L'importance de leur contrôle, dès le stade de leur fabrication, a justifié la création par les instances en charge de la sûreté nucléaire, dès le milieu des années 70, d'une unité spécifique, basée à Dijon, aujourd'hui la Direction des équipements sous pression. Outre les deux usines du Creusot et de Chalon, en Saône-et-Loire, elle a la responsabilité du contrôle de l'usine Valinox à Montbard, en Côte d'Or, qui fabrique les tubes des générateurs de vapeur.

Le contrôle sur la fabrication des pièces suppose en amont une attention portée à la conception, c'est à dire à la stratégie choisie pour obtenir la forme voulue avec les performances de résistance requises, et, en aval, une surveillance des dispositifs de mesure et de correction prévus, en cours de fabrication, pour respecter le cahier des charges.

Une documentation suit chaque pièce; elle doit recevoir une signature de validation d'un inspecteur de l'autorité de sûreté à chaque nouvelle étape de conception, puis de fabrication.

Lorsqu'une pièce d'un réacteur français est fabriquée à l'étranger, notamment au Japon s'agissant du corps des cuves, les agents de la Direction des équipements sous pression vont effectuer le contrôle sur place, en liaison avec les autorités de sûreté locales. En juillet 2008, une inspection a ainsi détecté un écart sur deux anneaux de jointure (viroles) destinées à l'EPR de Flamanville, et l'Autorité de sûreté a demandé au sous-traitant italien de recommencer leur fabrication.

La base juridique du contrôle des équipements sous pression est la directive 97/23/CE du Parlement européen et du Conseil, du 29 mai 1997, relative au rapprochement des législations des États membres concernant les équipements sous pression, telle que mise en application par l'arrêté du 12 décembre 2005, qui adapte la réglementation des équipements sous pression conventionnels, au contexte de la sûreté nucléaire.

En dépit de toutes les garanties internationales, vos rapporteurs estiment que quand la sûreté des installations, et à plus long terme celle des populations, est en cause, l'intégration au plus près des industries de fabrication des éléments de réacteurs s'avère très souhaitable.

La mission de la Direction des équipements sous pression s'étend en outre au suivi des équipements lorsqu'ils sont en fonctionnement, ce qui implique l'examen des programmes de suivi en service, la vérification des programmes de surveillance du vieillissement, et l'organisation, lors des visites décennales, des mises à l'épreuve hydraulique.
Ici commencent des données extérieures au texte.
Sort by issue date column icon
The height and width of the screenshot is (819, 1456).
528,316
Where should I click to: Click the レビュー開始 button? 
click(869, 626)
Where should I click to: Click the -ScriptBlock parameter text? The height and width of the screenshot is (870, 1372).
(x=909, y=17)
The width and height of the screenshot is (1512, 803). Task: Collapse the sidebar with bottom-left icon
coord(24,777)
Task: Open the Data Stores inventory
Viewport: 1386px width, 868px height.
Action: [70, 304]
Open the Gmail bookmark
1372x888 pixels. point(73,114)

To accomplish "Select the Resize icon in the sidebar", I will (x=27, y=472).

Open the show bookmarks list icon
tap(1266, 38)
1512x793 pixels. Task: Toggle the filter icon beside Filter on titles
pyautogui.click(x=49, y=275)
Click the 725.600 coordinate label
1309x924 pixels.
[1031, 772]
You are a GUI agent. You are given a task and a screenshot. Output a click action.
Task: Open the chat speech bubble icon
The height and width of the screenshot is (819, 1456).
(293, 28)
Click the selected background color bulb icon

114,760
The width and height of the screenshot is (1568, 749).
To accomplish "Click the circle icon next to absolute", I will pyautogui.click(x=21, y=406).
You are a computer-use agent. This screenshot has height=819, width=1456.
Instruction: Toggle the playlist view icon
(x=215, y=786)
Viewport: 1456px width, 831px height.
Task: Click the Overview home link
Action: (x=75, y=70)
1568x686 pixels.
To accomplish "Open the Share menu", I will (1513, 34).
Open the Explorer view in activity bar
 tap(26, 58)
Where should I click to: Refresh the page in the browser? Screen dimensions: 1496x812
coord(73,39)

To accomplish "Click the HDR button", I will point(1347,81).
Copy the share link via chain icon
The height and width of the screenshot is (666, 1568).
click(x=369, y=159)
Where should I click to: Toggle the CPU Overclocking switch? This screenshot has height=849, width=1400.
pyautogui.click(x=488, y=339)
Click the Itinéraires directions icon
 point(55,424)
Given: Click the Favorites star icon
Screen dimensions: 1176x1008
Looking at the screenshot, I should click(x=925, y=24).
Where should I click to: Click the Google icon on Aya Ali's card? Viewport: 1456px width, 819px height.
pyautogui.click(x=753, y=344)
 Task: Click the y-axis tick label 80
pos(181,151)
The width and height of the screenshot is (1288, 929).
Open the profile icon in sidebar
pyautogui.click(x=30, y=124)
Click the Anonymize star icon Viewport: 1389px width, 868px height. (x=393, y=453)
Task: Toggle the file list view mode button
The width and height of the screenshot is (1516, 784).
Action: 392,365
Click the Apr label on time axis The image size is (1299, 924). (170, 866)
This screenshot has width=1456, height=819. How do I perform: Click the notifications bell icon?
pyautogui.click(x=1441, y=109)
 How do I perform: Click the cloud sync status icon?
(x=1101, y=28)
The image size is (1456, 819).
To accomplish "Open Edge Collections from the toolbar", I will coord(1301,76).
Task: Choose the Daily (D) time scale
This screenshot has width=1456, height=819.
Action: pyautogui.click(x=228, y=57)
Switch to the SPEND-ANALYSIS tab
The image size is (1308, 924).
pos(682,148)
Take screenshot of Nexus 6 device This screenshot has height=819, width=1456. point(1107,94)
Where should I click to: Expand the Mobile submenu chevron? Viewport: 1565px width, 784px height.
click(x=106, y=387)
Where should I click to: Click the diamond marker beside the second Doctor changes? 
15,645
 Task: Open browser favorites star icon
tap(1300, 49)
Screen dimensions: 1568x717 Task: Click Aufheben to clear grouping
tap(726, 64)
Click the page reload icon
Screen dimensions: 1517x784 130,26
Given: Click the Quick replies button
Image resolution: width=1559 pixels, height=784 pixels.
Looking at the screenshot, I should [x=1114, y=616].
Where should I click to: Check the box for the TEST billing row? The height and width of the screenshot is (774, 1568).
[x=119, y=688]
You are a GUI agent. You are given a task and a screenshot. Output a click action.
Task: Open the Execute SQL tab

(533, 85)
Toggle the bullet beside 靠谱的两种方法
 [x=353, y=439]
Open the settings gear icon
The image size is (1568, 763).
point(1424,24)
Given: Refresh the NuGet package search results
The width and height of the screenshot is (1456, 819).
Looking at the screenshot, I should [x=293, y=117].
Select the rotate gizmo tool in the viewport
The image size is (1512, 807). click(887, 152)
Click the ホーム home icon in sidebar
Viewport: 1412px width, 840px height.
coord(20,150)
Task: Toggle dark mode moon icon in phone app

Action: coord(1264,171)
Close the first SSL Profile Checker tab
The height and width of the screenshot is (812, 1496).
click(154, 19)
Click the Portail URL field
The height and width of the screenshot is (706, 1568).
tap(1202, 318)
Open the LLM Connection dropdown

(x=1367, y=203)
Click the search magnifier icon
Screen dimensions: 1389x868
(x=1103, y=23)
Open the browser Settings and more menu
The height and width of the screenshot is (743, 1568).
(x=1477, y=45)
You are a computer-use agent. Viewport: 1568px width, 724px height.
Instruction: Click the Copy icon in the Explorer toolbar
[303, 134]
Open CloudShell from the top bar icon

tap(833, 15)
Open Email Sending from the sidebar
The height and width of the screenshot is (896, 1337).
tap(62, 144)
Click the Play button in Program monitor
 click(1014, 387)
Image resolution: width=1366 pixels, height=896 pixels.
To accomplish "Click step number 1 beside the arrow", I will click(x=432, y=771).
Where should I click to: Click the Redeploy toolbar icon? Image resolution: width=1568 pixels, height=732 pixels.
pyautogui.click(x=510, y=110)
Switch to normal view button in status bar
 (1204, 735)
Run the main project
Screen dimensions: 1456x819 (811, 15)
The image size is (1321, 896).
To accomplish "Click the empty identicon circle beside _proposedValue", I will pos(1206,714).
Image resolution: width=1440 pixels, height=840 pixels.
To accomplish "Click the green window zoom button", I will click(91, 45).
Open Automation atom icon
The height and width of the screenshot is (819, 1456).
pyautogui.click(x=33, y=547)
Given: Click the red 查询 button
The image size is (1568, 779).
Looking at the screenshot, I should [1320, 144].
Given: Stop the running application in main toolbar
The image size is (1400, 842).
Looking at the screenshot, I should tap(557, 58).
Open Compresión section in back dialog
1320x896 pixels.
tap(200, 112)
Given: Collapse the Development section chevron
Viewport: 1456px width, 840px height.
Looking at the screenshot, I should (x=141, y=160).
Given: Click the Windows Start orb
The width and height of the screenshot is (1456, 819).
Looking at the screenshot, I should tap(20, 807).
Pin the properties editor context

Le suivi du vieillissement est assuré par le prélèvement (et l'examen) périodique d'échantillons intégrés à dessein dans la structure, dès la fabrication. La présence a priori de ces échantillons constitue donc un requis rédhibitoire pour la validation d'un équipement sous pression.

Pour assurer le suivi le plus continu possible des opérations soumises à contrôle, la Direction des équipements sous pression recourt à des organismes habilités, principalement Apave Groupe et Bureau Veritas, qui font eux-mêmes l'objet d'inspections périodiques de la part de l'Autorité de sûreté nucléaire; cela permet à cette Direction, dotée d'un effectif limité (27 personnes), de se réserver les interventions de contrôle les plus critiques.

Ainsi, au cours de la visite du 16 mai, les membres de la mission ont pu voir le chantier de reprise intégrale de la centaine de soudures fixant les tubes tranversant le couvercle de la cuve, suite à la détection par l'Autorité de sûreté de défauts dans ces soudures. L'Autorité de sûreté a imposé que trois nouvelles soudures soient effectuées entièrement en présence d'inspecteurs appartenant à un organisme habilité, pour que ceux-ci puissent vérifier la qualité de mise en oeuvre du nouveau procédé utilisé.


* 11 Le bassin d'emploi comprend aussi l'aciérie Industeel d'ArcelorMittal située elle-aussi au Creusot, qui fabrique les lingots.